Geometry Flashcards
Why should we remove pincushion and barrel distortion before processing
The geometry used in this class assumes a pinhole camera model, this model has no distortion
Briefly describe Zhangs method for camera calibration
- Take at least 3 images of a known surface (checkerboard)
- Use these images to calculate homographies.
- Estimate K from these homographies
- Use iterative, non-linear methods to calculate the full set of intrinsic parameters
If we estimate the camera pose from the K matrix and corresponding world/image points mathematically, the rotation part will typically not be a true rotation matrix. How can we fix this?

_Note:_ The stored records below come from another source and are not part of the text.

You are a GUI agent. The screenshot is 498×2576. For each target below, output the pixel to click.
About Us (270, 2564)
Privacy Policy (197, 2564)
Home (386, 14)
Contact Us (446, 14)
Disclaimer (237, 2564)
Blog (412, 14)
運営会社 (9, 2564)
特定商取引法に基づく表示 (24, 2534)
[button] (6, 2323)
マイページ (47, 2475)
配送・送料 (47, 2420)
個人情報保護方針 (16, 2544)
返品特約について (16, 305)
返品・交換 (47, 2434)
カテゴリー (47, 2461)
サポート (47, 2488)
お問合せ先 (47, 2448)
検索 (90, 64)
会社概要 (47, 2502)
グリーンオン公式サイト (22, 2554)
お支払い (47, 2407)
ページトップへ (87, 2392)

We can use the SVD to get the closest true rotation matrix in Frobenius-norm.
What is the difference between PnP methods and iterative methods for camera pose estimation from 3D data?
The PnP methods are non-iterative, faster and need fewer data points.
What do we need to know to extract 3D information from single view cameras?
We need objects/ regions with a known 3D structure, like planar regions, parallel lines, horizontal surfaces, vertical structures.
What is the vanishing point of a line
Infinite lines in the real world have finite length in the image and vanish at a point. This is the vanishing point.
How is the vanishing point for parallel lines related
Parallel lines in the same plane have the same vanishing point
What is the vanishing line, and how is this related to vanishing points
The vanishing line is where planes disappear in the image (Like the horizon). All vanishing points for lines in the plane intersect the vanishing line of that plane.
If the vanishing line of the horizontal plane is straight and runs through the center of the image, how is the camera rotated?
The camera is straight and level.
Which parameters determine the epipolar plane for two view geometry?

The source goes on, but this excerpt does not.